Non solo: “In un periodo in cui il dibattito su lupi e orsi è sempre più acceso, Pasturs prova a costruire uno spazio diverso: un luogo di incontro tra chi vive la montagna, chi la studia e chi la difende. Un’occasione concreta per superare contrapposizioni e lavorare insieme su soluzioni reali, come l’adozione di misure di prevenzione efficaci per proteggere il bestiame”.
Per questo progetto, per l’estate 2026, si cercano volontari, “persone curiose, motivate e disponibili a mettersi in gioco”. Le candidature sono aperte fino al 20 aprile 2026, mentre la selezione avviene in due step, con la compilazione del modulo di iscrizione e d un uccessivo colloquio individuale.
Il primo passo: la formazione
Prima di salire in alpeggio, è previsto un momento – obbligatorio – di incontro e preparazione, organizzato in presenza e in diverse località per agevolare la partecipazione. In Valle l’appuntamento è per il 9 maggio a Champdepraz.

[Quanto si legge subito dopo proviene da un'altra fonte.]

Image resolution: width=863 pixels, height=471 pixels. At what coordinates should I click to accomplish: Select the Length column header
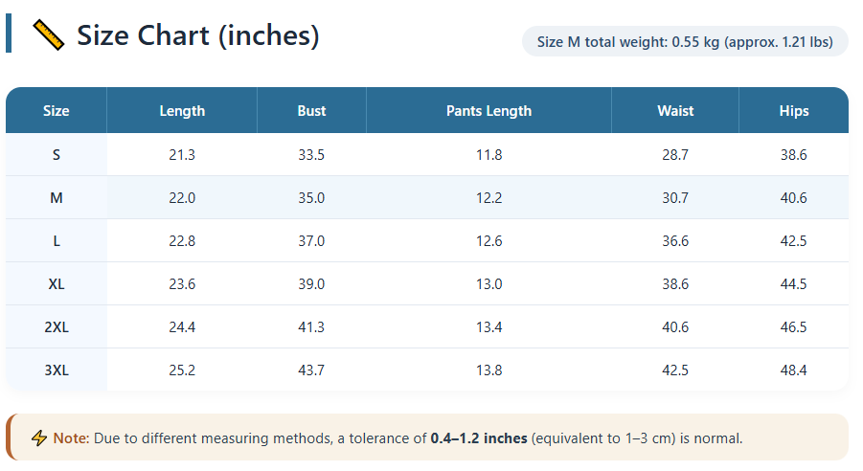(x=182, y=111)
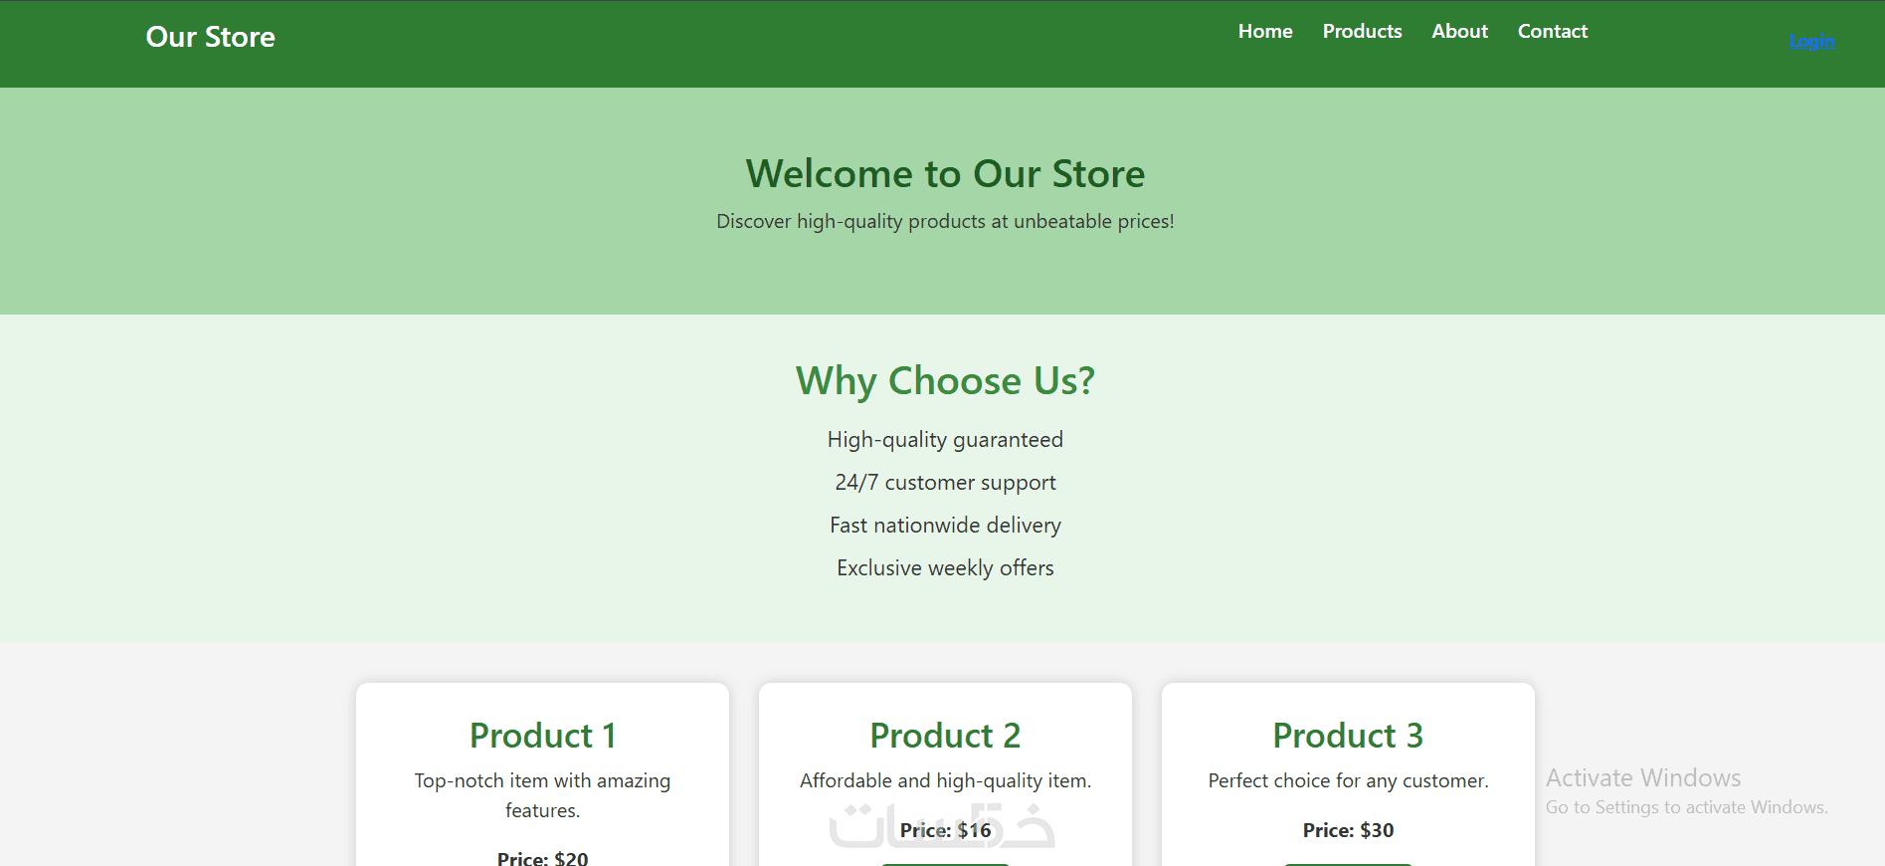Click the Why Choose Us? heading

point(945,380)
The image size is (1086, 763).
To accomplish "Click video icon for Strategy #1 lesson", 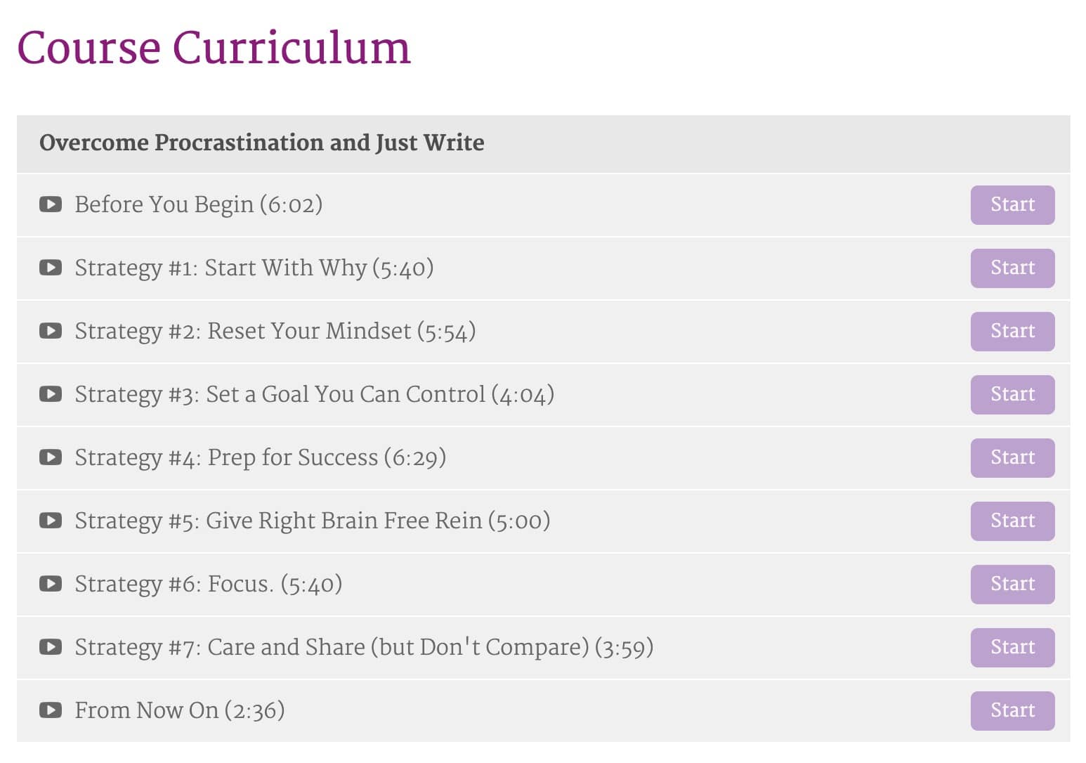I will point(51,268).
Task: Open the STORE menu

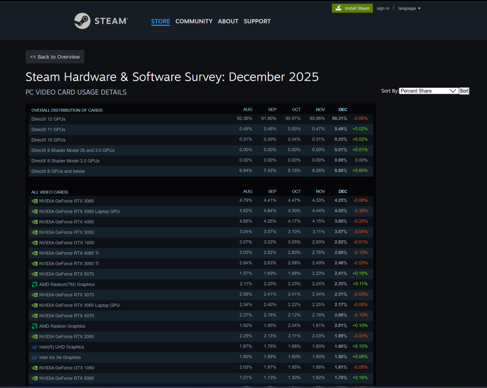Action: point(160,21)
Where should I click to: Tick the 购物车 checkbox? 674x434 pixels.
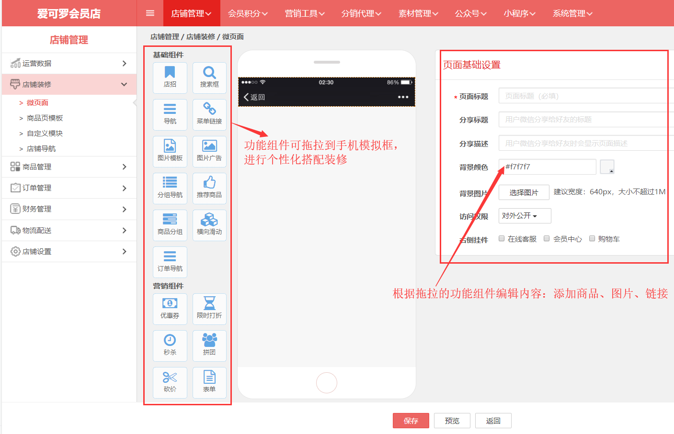click(592, 238)
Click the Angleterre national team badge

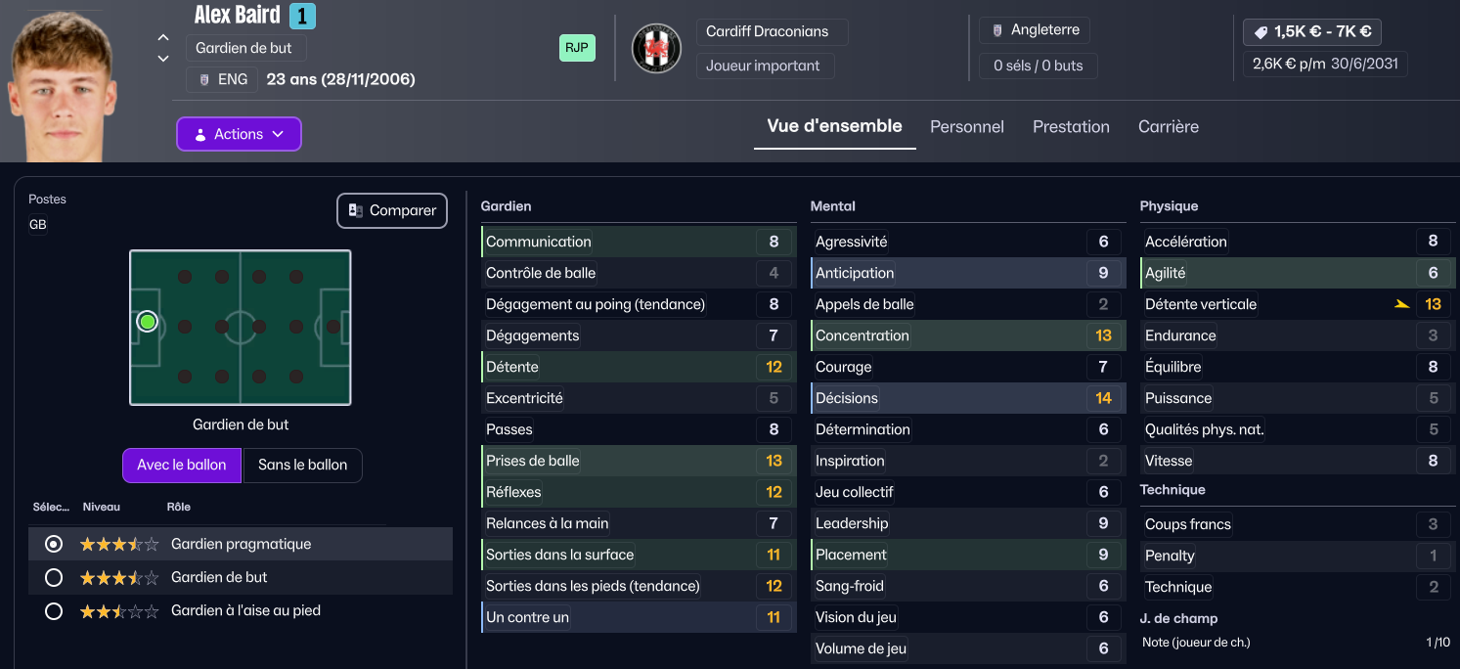[x=997, y=30]
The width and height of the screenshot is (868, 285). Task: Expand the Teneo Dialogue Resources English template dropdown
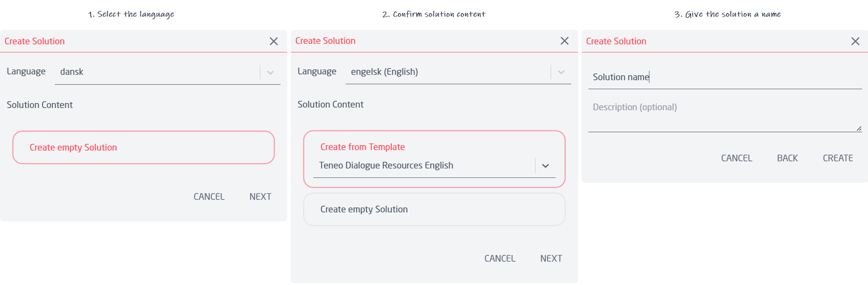coord(546,165)
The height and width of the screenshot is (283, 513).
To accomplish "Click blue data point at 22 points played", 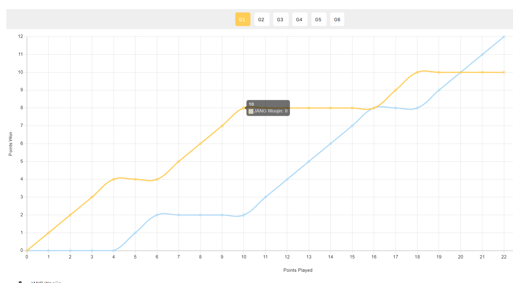I will (504, 37).
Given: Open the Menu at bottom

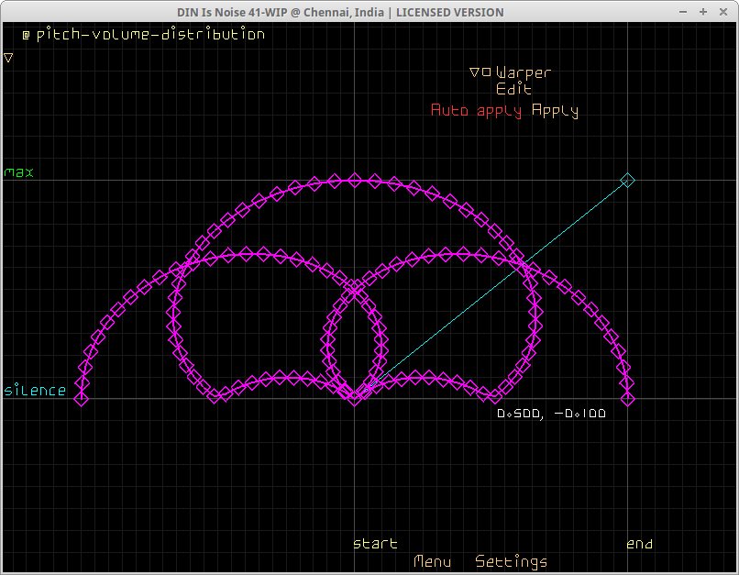Looking at the screenshot, I should coord(432,561).
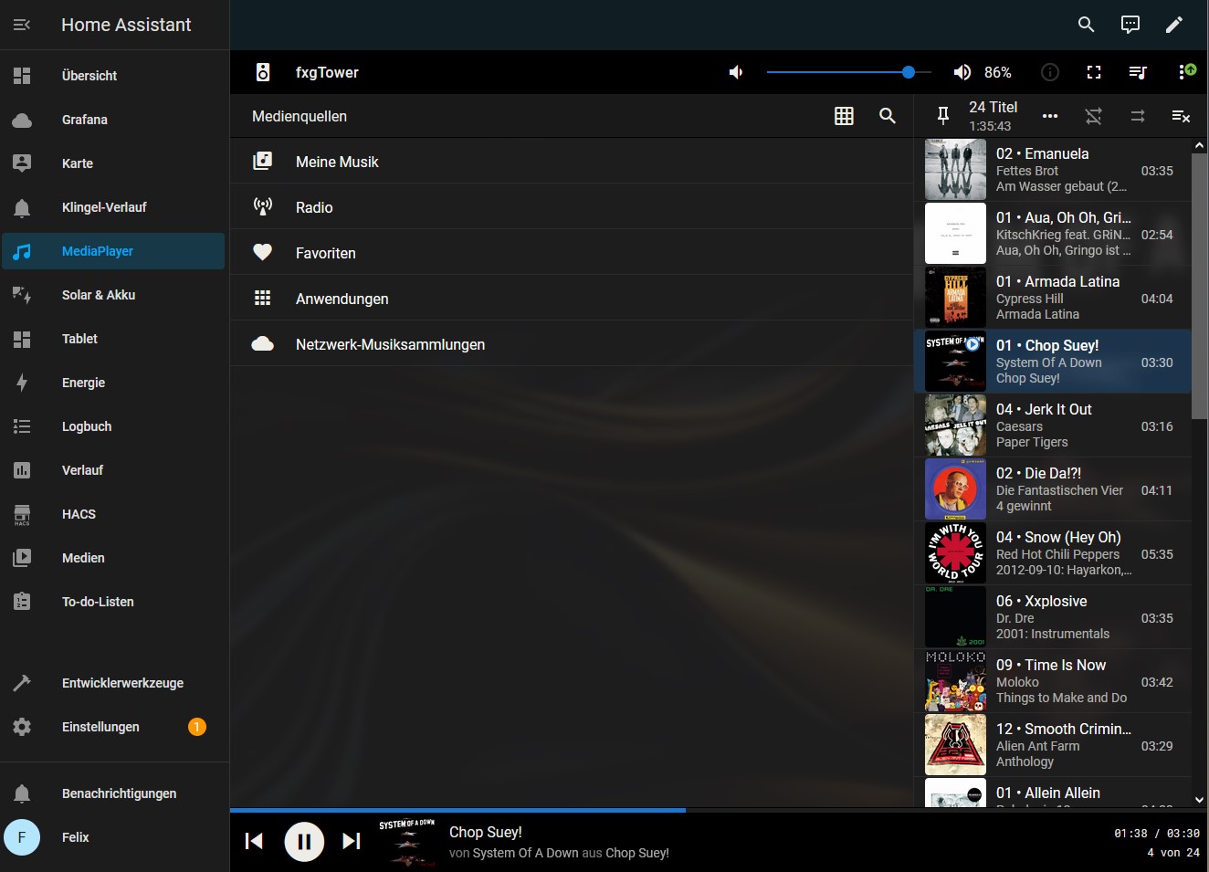The height and width of the screenshot is (872, 1209).
Task: Hide the play queue panel
Action: click(1138, 72)
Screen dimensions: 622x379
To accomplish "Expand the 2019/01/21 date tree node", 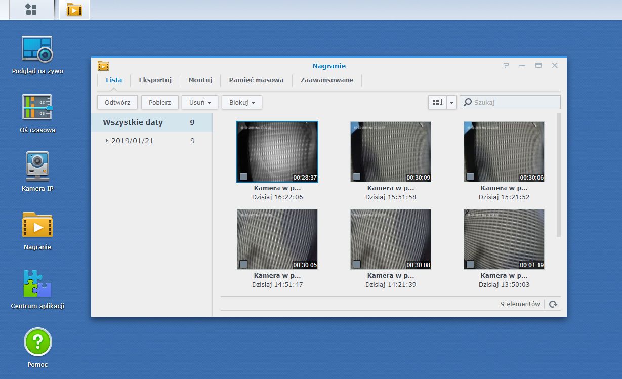I will pyautogui.click(x=107, y=141).
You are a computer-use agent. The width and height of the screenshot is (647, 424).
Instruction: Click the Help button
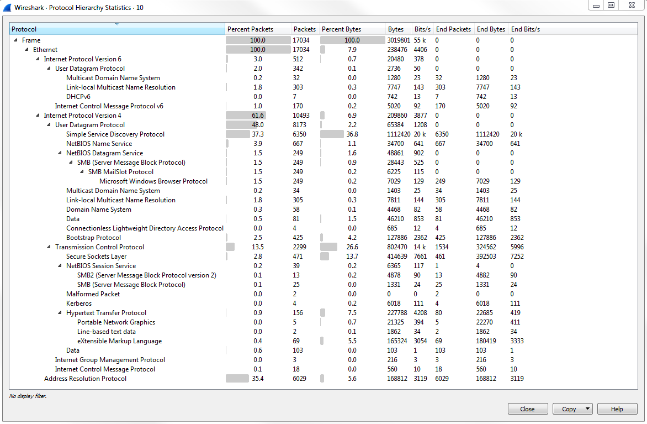point(617,409)
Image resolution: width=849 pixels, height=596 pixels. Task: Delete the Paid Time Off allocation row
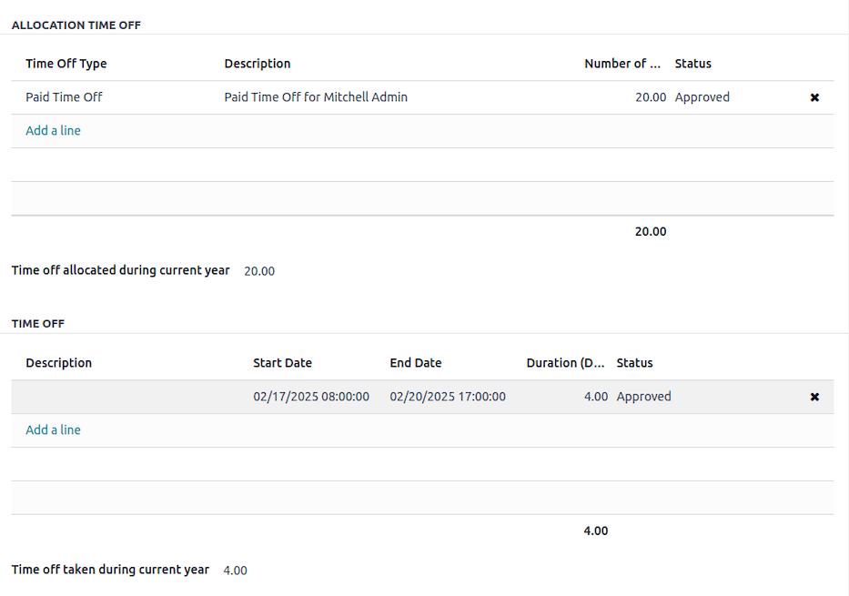[814, 97]
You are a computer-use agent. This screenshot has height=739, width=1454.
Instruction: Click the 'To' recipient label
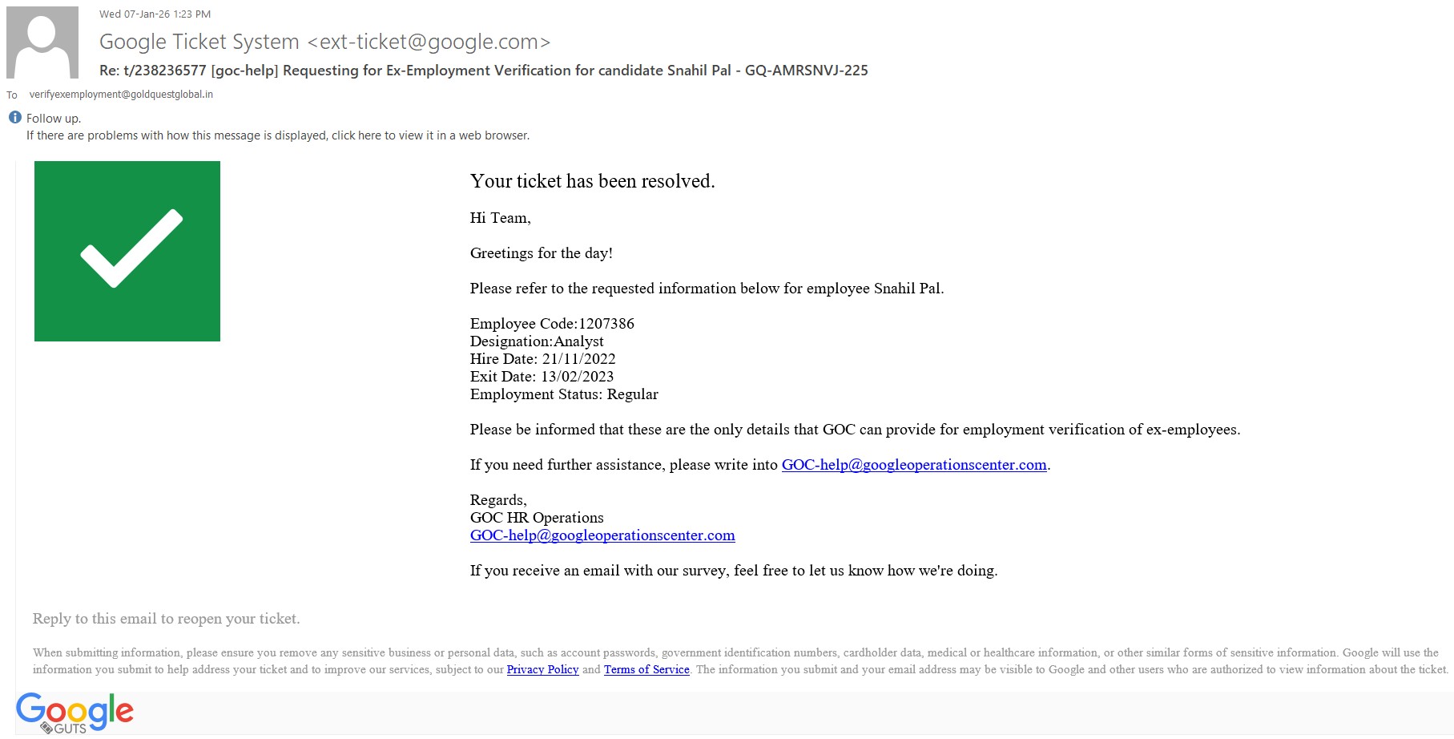tap(12, 95)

“Sono occasioni preziose per conoscersi, acquisire strumenti e iniziare a costruire quello spirito di gruppo che accompagnerà tutta l’esperienza”, spiega ancora la nota.
“Partecipare a Pasturs significa vivere la montagna in modo autentico, ma anche aprire nuove possibilità – si legge ancora –. Il progetto può diventare occasione di tesi di laurea, riconoscimento di crediti formativi o attivazione di tirocini universitari, grazie alle collaborazioni con diversi atenei. Ma soprattutto, è un’esperienza che cambia lo sguardo: sul lavoro pastorale, sulla gestione del territorio, sul significato concreto della parola ‘convivenza’”.
Pasturs è un progetto della cooperativa sociale Eliante onlus, realizzato insieme a una rete di partner che ne condividono la visione: il Parco Naturale Mont Avic, il Parco Nazionale della Val Grande e le Aree Protette dell’Ossola, la Federazione Provinciale Allevatori di Trento e il Parco Nazionale d’Abruzzo, Lazio e Molise.